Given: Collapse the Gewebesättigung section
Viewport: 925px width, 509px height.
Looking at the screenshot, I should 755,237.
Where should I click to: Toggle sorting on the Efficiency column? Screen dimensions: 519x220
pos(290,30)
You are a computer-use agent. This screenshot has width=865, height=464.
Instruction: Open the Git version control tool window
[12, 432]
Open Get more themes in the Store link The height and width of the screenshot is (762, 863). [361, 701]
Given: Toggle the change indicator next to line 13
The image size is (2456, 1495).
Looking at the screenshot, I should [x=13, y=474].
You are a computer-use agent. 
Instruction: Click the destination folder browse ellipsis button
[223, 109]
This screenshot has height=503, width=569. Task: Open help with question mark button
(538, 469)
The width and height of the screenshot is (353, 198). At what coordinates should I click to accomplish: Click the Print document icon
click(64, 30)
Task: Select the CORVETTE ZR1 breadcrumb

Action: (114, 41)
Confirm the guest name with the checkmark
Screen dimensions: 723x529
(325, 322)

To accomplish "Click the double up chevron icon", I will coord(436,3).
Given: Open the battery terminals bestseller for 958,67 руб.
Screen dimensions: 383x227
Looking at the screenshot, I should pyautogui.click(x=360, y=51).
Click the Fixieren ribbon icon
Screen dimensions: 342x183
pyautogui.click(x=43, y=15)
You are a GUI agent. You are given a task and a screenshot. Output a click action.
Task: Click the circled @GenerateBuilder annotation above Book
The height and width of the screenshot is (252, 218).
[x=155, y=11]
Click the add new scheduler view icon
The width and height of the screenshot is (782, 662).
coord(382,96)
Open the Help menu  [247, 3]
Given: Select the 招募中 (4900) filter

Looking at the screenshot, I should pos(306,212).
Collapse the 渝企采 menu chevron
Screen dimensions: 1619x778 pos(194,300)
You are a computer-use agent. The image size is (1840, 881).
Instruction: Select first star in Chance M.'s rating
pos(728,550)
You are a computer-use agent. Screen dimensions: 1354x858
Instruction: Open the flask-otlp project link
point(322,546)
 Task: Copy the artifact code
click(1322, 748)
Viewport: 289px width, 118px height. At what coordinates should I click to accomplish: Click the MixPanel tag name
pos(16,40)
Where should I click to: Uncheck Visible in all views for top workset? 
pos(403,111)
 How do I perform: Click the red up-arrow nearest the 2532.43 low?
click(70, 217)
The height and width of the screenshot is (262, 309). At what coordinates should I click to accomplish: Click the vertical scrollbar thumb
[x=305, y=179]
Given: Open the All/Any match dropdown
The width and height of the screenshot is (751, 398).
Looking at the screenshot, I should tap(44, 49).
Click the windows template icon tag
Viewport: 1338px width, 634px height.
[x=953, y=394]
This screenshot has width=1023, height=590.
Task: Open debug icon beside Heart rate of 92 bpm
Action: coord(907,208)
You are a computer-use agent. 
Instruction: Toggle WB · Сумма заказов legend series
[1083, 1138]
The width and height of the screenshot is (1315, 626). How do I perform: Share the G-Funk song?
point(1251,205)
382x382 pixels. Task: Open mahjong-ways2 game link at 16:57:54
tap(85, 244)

----------------

■ **WHAT TO WORK ON**
Can you turn every record above into a numbered list, skipping any blank lines?

■ **RESULT**
1. Given: Collapse the Gewebesättigung section
2. Viewport: 925px width, 509px height.
3. Looking at the screenshot, I should 755,237.
4. Where should I click to: Toggle sorting on the Efficiency column? Screen dimensions: 519x220
5. pos(290,30)
6. You are a computer-use agent. This screenshot has width=865, height=464.
7. Instruction: Open the Git version control tool window
8. [12, 432]
9. Open Get more themes in the Store link The height and width of the screenshot is (762, 863). [361, 701]
10. Given: Toggle the change indicator next to line 13
11. The image size is (2456, 1495).
12. Looking at the screenshot, I should [x=13, y=474].
13. You are a computer-use agent. 
14. Instruction: Click the destination folder browse ellipsis button
15. [223, 109]
16. This screenshot has height=503, width=569. Task: Open help with question mark button
17. (538, 469)
18. The width and height of the screenshot is (353, 198). At what coordinates should I click to accomplish: Click the Print document icon
19. click(64, 30)
20. Task: Select the CORVETTE ZR1 breadcrumb
21. Action: (114, 41)
22. Confirm the guest name with the checkmark
23. Screen dimensions: 723x529
24. (325, 322)
25. To accomplish "Click the double up chevron icon", I will coord(436,3).
26. Given: Open the battery terminals bestseller for 958,67 руб.
27. Screen dimensions: 383x227
28. Looking at the screenshot, I should pyautogui.click(x=360, y=51).
29. Click the Fixieren ribbon icon
30. Screen dimensions: 342x183
31. pyautogui.click(x=43, y=15)
32. You are a GUI agent. You are given a task and a screenshot. Output a click action.
33. Task: Click the circled @GenerateBuilder annotation above Book
34. The height and width of the screenshot is (252, 218).
35. [x=155, y=11]
36. Click the add new scheduler view icon
37. The width and height of the screenshot is (782, 662).
38. coord(382,96)
39. Open the Help menu  [247, 3]
40. Given: Select the 招募中 (4900) filter
41. Looking at the screenshot, I should pos(306,212).
42. Collapse the 渝企采 menu chevron
43. Screen dimensions: 1619x778 pos(194,300)
44. You are a computer-use agent. The image size is (1840, 881).
45. Instruction: Select first star in Chance M.'s rating
46. pos(728,550)
47. You are a computer-use agent. Screen dimensions: 1354x858
48. Instruction: Open the flask-otlp project link
49. point(322,546)
50.  Task: Copy the artifact code
51. click(1322, 748)
52. Viewport: 289px width, 118px height. At what coordinates should I click to accomplish: Click the MixPanel tag name
53. pos(16,40)
54. Where should I click to: Uncheck Visible in all views for top workset? 
55. pos(403,111)
56.  How do I perform: Click the red up-arrow nearest the 2532.43 low?
57. click(70, 217)
58. The height and width of the screenshot is (262, 309). At what coordinates should I click to accomplish: Click the vertical scrollbar thumb
59. [x=305, y=179]
60. Given: Open the All/Any match dropdown
61. The width and height of the screenshot is (751, 398).
62. Looking at the screenshot, I should tap(44, 49).
63. Click the windows template icon tag
64. Viewport: 1338px width, 634px height.
65. [x=953, y=394]
66. This screenshot has width=1023, height=590.
67. Task: Open debug icon beside Heart rate of 92 bpm
68. Action: coord(907,208)
69. You are a computer-use agent. 
70. Instruction: Toggle WB · Сумма заказов legend series
71. [1083, 1138]
72. The width and height of the screenshot is (1315, 626). How do I perform: Share the G-Funk song?
73. point(1251,205)
74. 382x382 pixels. Task: Open mahjong-ways2 game link at 16:57:54
75. tap(85, 244)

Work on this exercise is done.